Но я не могу. Между нашими семьями так много вражды. Так много недоверия. Я нравлюсь ему только потому, что он думает, что я отличаюсь от моего отца и его людей. Если он узнает, что я была частью их плана с самого начала... он не простит меня. Он не сможет смотреть дальше этого. И его семья тоже этого не сделает. Они будут уверены, что это доказательство того, что я тоже из Братвы. Лжец и интриганка. Полная недобрых намерений и соперничества.

— Ты был близок с ним? — я спрашиваю Себастьяна.

— Да, — говорит он. — Он был младшим братом моего отца… не намного старше Данте. Так что он мне тоже, вроде как, казался старшим братом. Он был склонен к соперничеству. Он любил издеваться над людьми. Но он не был жестоким. Знаешь, большинство людей, которым нравится дразнить и шутить, иногда переходят черту. На самом деле им все равно, смеешься ли ты вместе с ними. Франческо был не таким. Он не ударил бы тебя по тому месту, где было больно. Но он был слишком самоуверен. Он никогда не думал, что может в чем-то проиграть. Даже если он проигрывал на десять фигур в шахматы против Неро, он всегда думал, что он вот-вот выиграет...

Себастьян вздыхает, заезжая на парковку рядом с пляжем и выключая двигатель.

— Вероятно, из-за этого его и убили. Когда ты бесконечно оптимистичен... рано или поздно ты ошибаешься.

Себастьян вылезает из грузовика, хватая пару тяжелых одеял.

Мы снимаем обувь и носки, оставляя их в грузовике, чтобы пройтись по песку босиком.

Дюны не так многолюдны, как пляжи рядом с городом, особенно вечером в будний день. Себастьян и я гуляем дальше по берегу, вдали от других людей. Здесь немного каменисто, но я не возражаю. У нас есть одеяла, на которые можно лечь.

Солнце почти зашло. От песка все еще исходит тепло. От тела Себастьяна исходит еще больше жара. Я лежу, положив голову ему на грудь, чувствуя, как равномерно вздымаются и опускаются его легкие. Небольшие волны разбиваются о берег почти в том же ритме.

Он проводит руками по моим волосам.

Себастьян обладает невероятным чувством осязания. У него такие большие руки с длинными пальцами, что можно подумать, что они неуклюжие, но все с точностью до наоборот. Он настоящий спортсмен, никогда не теряет координации. Он прикасается ко мне с идеальным сочетанием силы и деликатности, не слишком жестко и не слишком мягко. Дразня мои самые чувствительные и отзывчивые области.

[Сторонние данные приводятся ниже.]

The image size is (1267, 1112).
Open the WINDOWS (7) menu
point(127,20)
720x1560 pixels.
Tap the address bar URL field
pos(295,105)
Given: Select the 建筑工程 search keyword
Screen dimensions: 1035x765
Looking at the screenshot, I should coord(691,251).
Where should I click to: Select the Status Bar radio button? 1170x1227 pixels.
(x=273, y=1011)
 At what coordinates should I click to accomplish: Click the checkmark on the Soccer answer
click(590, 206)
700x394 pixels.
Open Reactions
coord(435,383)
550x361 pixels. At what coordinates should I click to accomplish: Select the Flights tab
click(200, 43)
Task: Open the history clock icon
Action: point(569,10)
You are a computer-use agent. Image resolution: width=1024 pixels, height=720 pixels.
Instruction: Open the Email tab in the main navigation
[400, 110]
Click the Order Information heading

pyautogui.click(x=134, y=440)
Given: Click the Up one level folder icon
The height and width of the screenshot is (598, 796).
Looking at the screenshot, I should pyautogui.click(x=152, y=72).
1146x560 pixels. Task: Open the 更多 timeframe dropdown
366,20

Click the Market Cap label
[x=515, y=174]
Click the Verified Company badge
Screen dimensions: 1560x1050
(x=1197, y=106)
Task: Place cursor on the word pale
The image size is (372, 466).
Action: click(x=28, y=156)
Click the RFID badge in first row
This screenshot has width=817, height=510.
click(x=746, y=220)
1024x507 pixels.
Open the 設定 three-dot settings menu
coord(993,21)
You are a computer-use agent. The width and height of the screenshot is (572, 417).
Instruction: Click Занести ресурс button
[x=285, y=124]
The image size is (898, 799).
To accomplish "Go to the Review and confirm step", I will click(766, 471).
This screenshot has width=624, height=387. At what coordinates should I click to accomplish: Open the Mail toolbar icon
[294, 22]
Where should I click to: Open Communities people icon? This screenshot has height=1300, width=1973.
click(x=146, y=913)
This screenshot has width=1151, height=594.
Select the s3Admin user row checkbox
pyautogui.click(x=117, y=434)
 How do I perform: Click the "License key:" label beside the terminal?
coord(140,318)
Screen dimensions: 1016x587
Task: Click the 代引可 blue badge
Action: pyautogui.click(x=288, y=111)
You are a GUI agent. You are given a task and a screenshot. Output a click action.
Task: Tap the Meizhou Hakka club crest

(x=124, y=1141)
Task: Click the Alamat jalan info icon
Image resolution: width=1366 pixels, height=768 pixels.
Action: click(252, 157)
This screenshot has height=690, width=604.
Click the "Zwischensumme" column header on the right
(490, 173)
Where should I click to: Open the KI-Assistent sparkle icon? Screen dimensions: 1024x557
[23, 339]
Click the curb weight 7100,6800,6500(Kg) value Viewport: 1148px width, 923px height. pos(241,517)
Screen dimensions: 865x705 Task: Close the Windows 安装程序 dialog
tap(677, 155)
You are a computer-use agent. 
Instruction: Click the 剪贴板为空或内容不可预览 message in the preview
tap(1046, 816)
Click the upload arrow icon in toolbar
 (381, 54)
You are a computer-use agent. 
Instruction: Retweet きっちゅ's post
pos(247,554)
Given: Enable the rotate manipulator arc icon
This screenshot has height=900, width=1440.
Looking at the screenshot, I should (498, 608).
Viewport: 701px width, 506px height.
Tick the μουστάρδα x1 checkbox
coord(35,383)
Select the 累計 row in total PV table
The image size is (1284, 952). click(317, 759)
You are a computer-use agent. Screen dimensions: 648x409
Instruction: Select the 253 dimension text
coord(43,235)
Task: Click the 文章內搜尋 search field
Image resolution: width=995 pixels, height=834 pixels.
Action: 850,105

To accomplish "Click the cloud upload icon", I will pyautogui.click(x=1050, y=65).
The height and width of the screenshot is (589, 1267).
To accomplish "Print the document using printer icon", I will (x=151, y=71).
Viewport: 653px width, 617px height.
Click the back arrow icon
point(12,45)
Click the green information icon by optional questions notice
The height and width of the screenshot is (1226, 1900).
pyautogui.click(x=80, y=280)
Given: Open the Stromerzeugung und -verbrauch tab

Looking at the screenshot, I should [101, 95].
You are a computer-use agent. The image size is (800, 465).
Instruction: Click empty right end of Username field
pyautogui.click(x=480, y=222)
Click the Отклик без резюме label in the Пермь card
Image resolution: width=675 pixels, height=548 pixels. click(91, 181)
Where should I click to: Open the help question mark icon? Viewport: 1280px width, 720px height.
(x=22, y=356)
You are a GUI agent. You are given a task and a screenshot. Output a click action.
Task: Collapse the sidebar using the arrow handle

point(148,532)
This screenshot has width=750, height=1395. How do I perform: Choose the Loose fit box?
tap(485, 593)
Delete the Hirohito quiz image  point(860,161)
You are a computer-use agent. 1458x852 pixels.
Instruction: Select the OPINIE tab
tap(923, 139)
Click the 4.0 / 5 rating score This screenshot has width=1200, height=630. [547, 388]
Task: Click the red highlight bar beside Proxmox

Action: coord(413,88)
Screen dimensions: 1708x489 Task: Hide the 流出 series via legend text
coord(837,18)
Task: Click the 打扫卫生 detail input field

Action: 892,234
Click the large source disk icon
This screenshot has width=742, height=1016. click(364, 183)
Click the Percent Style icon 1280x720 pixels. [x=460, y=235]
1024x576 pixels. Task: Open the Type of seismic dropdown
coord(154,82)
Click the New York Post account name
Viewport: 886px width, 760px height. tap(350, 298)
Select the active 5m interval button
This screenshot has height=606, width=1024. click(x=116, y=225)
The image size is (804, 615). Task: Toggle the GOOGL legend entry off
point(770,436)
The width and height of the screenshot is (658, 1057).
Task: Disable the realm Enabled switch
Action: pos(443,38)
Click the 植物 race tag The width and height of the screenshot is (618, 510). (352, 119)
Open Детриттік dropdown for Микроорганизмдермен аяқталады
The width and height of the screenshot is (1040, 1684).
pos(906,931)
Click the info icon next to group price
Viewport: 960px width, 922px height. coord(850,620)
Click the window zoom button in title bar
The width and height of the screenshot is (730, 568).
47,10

Несмотря на то, что он такой высокий, его движения плавные и точные. Его рефлексы идеальны. Думаю, я могла бы смахнуть весь набор тарелок со столешницы, и он поймал бы каждую до того, как они упали на пол.

И потом, есть это лицо.

Я переворачиваюсь на бок, чтобы посмотреть на него.

Его кожа настолько загорелая, что ты можешь подумать, что он латиноамериканец. Его лицо вытянутое и худощавое, с небольшой щетиной, которая не в состоянии скрыть мальчишеские черты. Его глаза — самая поразительная часть. Они коричневые, но не те коричневые, которые я видела раньше. Радужки содержат все оттенки карамели и золота, окаймленные темными дымчатыми кольцами и обрамленные густыми черными ресницами. У него прямые брови с темными черточками, а густые кудри спадают почти на глаза.

Затем эти губы... почти такие же полные, как мои. Изящной формы, но все еще полностью мужской.

Я наклоняюсь, чтобы поцеловать его.

Каждый раз, когда я целую Себастьяна, я думаю, что привыкну к этому. Я думаю, это начнет казаться обыденным. Но этого никогда не происходит. Каждый раз от него у меня снова захватывает дух.